# Your instructions
For the entries that follow, restate word for word the line containing "[Facebook] (173, 2379)", the line containing "View All (29, 423)", and every line that lies between them.

# Recorded data

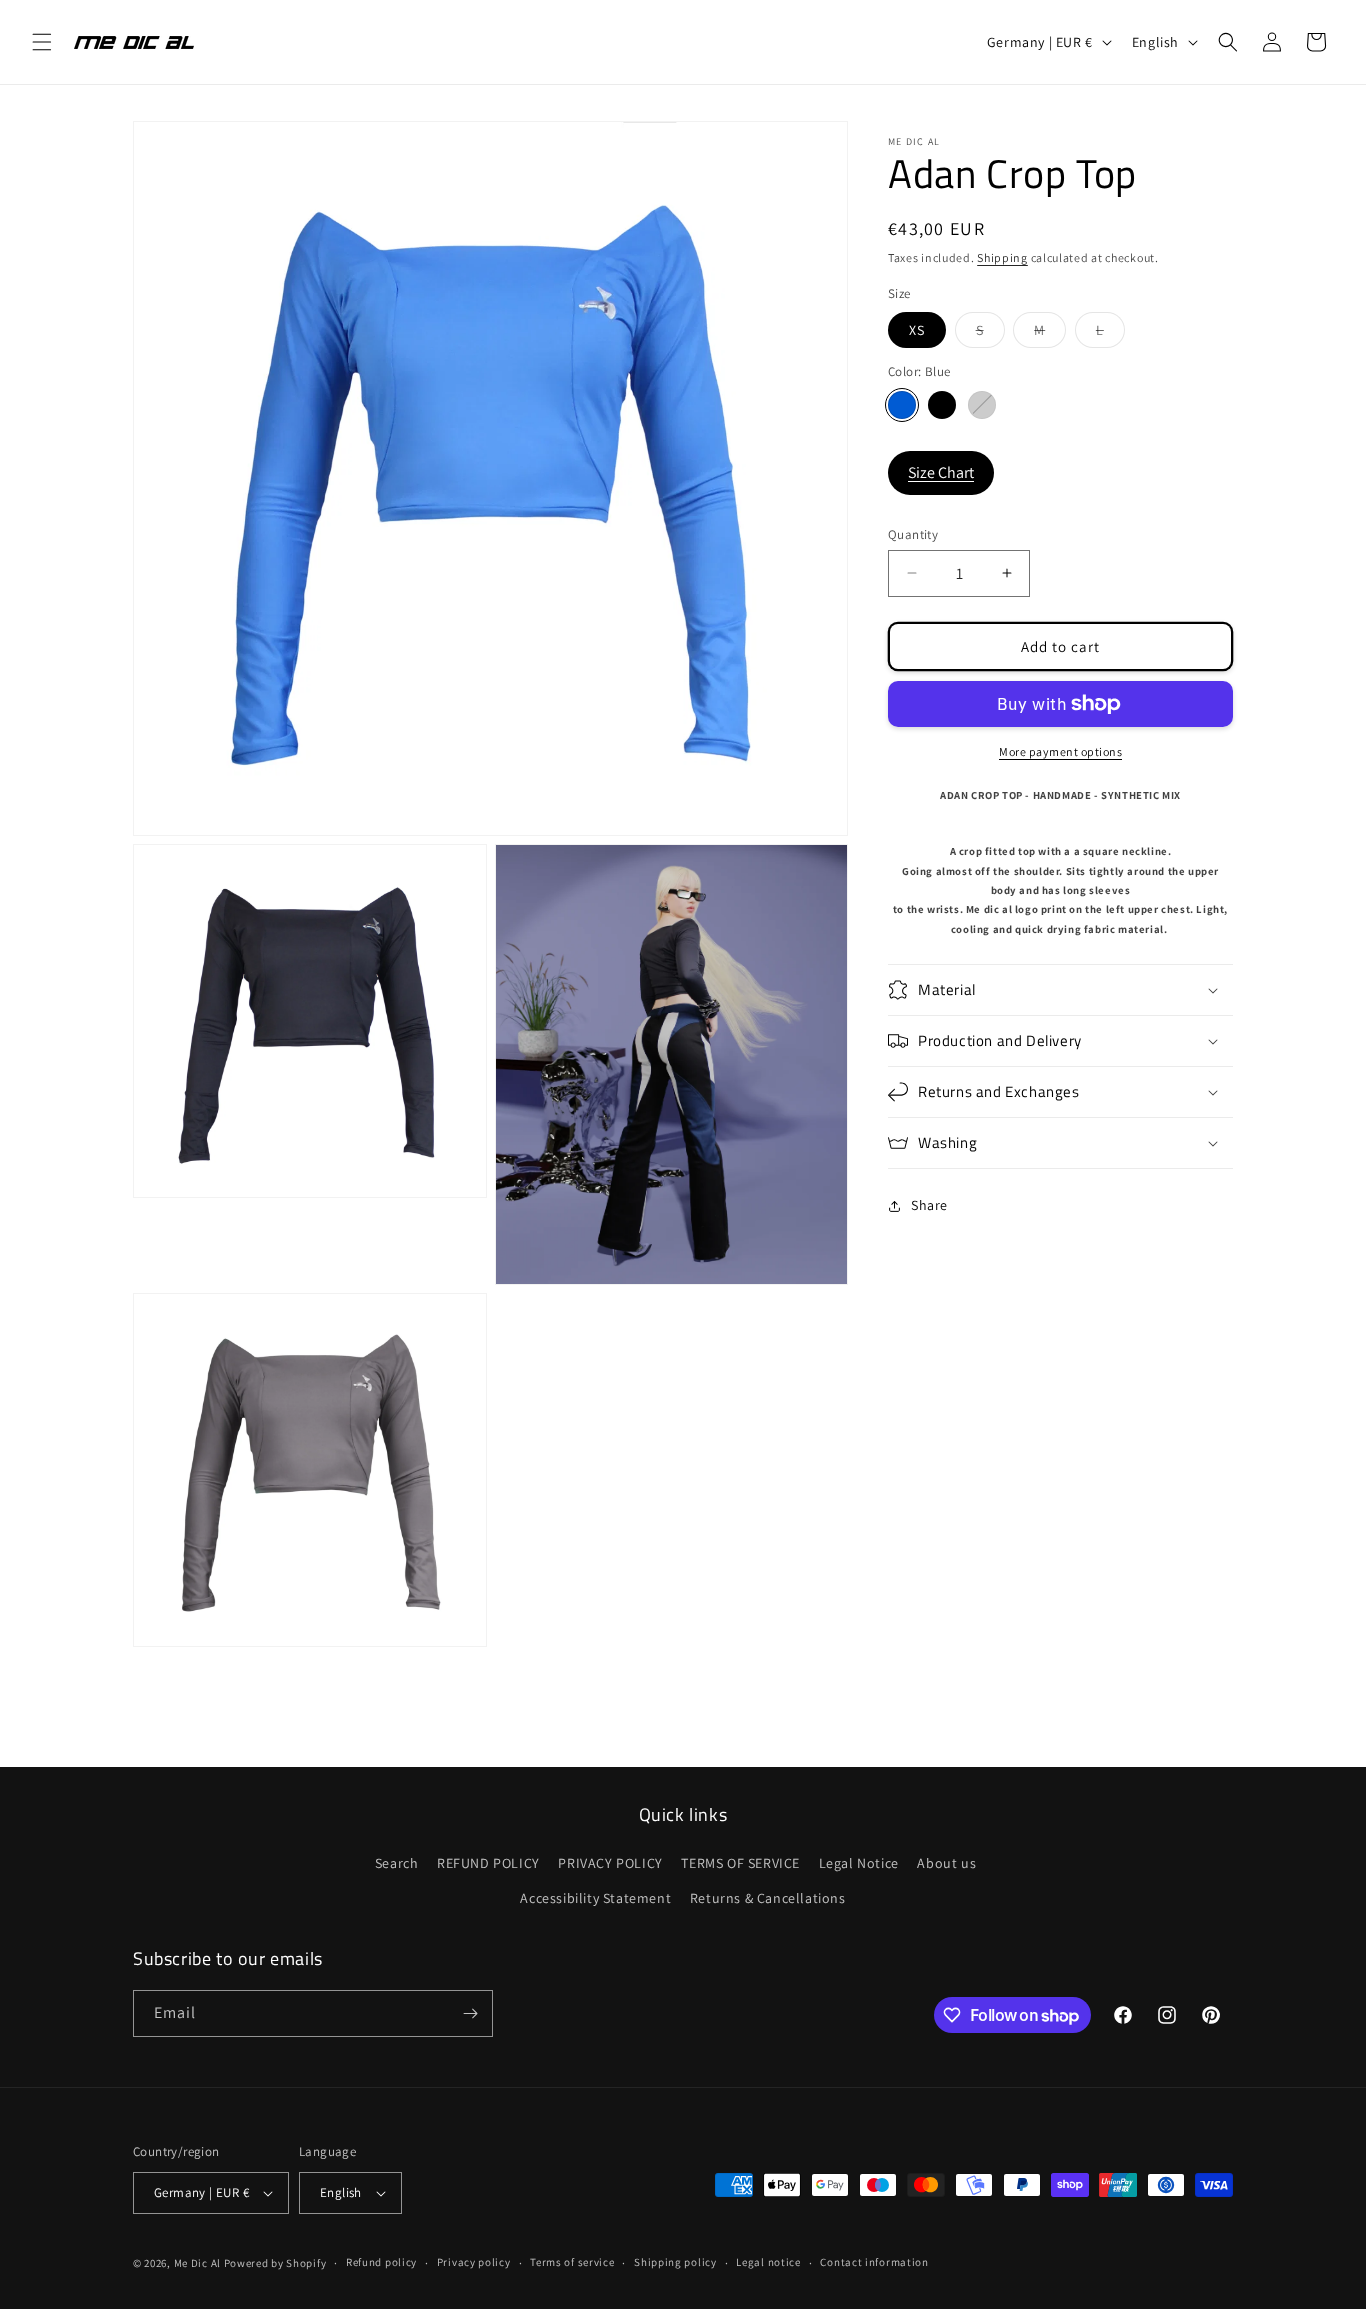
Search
...
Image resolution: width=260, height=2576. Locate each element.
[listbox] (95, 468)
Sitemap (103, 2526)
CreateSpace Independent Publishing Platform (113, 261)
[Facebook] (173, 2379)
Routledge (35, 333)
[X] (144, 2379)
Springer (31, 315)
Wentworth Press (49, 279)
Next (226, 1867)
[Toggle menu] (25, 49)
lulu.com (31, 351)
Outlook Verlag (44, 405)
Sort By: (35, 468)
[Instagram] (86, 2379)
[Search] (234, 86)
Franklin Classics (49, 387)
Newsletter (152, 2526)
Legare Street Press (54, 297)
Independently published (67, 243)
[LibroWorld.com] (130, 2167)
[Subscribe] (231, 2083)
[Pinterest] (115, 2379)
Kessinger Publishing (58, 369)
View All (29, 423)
* * *
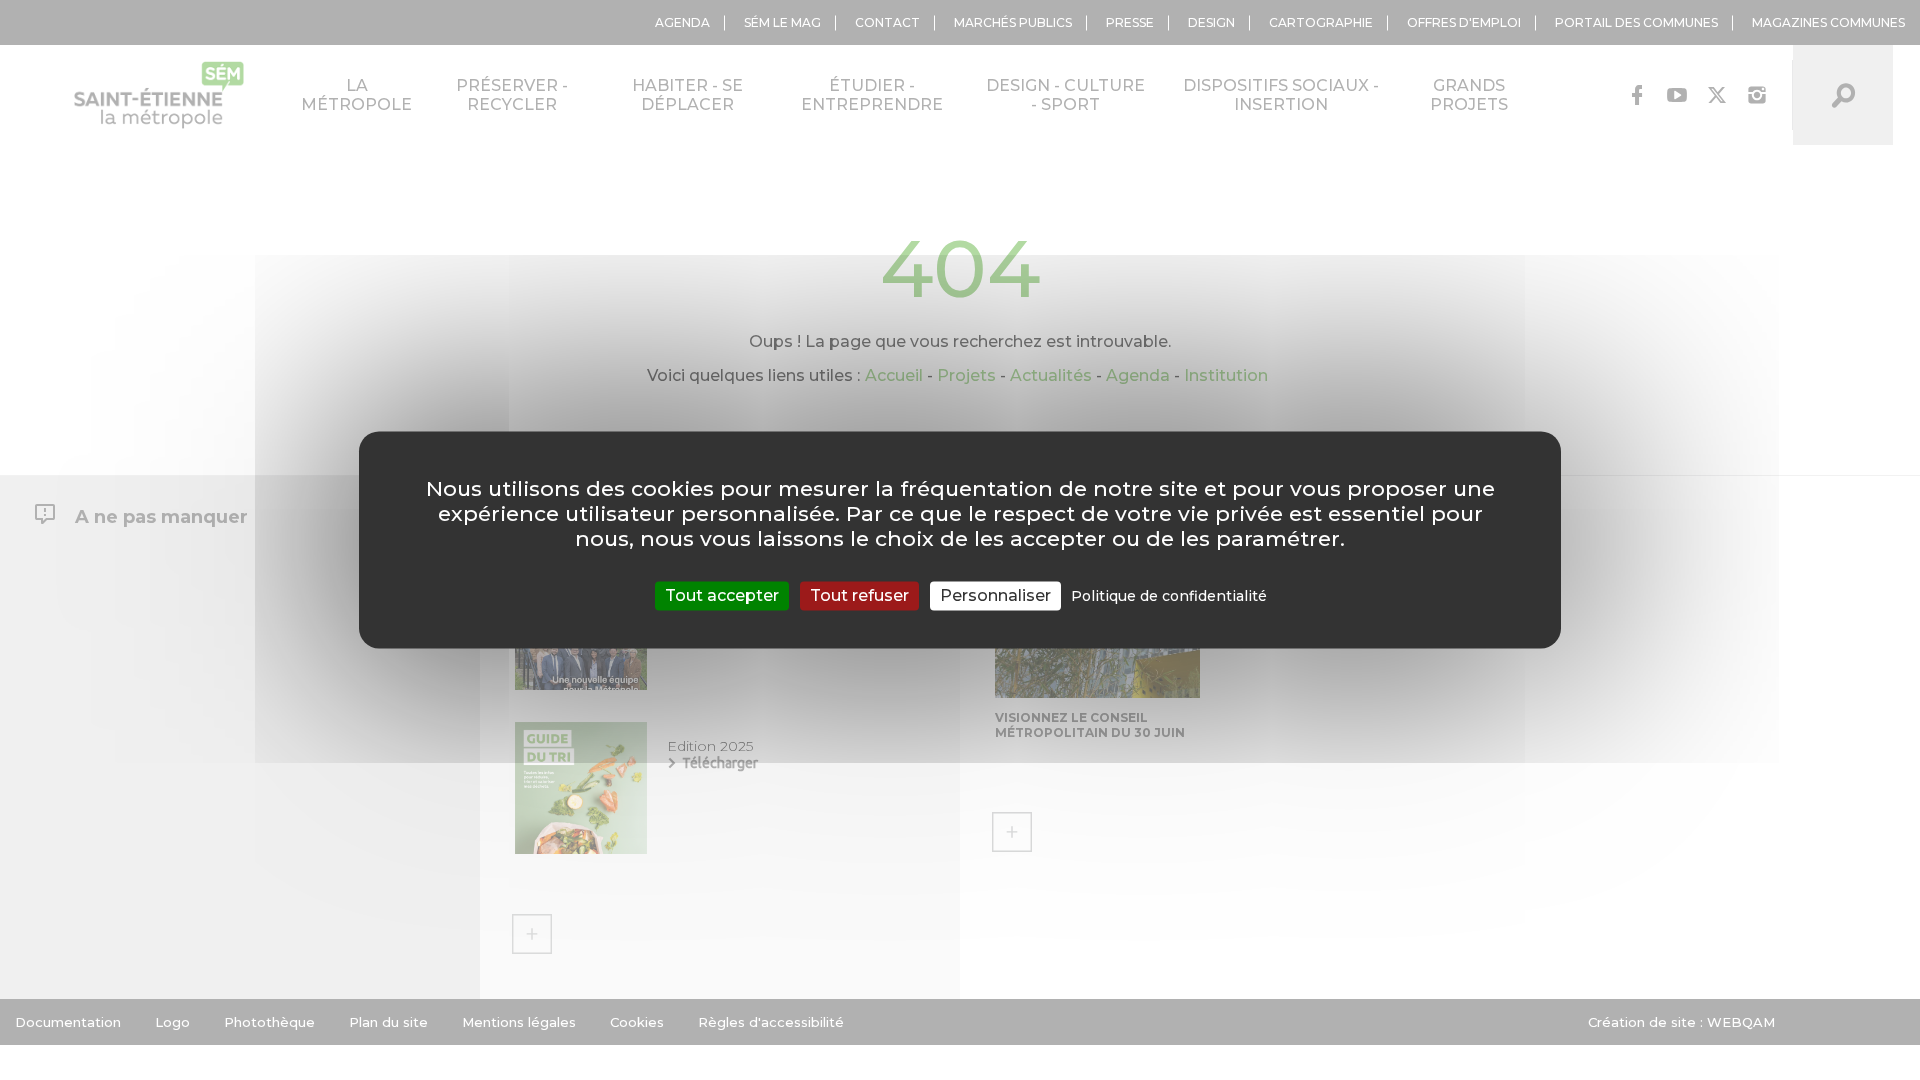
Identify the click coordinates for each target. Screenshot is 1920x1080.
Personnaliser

# Answer to this problem
[Facebook] (173, 2379)
Routledge (35, 333)
[X] (144, 2379)
Springer (31, 315)
Wentworth Press (49, 279)
Next (226, 1867)
[Toggle menu] (25, 49)
lulu.com (31, 351)
Outlook Verlag (44, 405)
Sort By: (35, 468)
[Instagram] (86, 2379)
[Search] (234, 86)
Franklin Classics (49, 387)
Newsletter (152, 2526)
Legare Street Press (54, 297)
Independently published (67, 243)
[LibroWorld.com] (130, 2167)
[Subscribe] (231, 2083)
[Pinterest] (115, 2379)
Kessinger Publishing (58, 369)
View All (29, 423)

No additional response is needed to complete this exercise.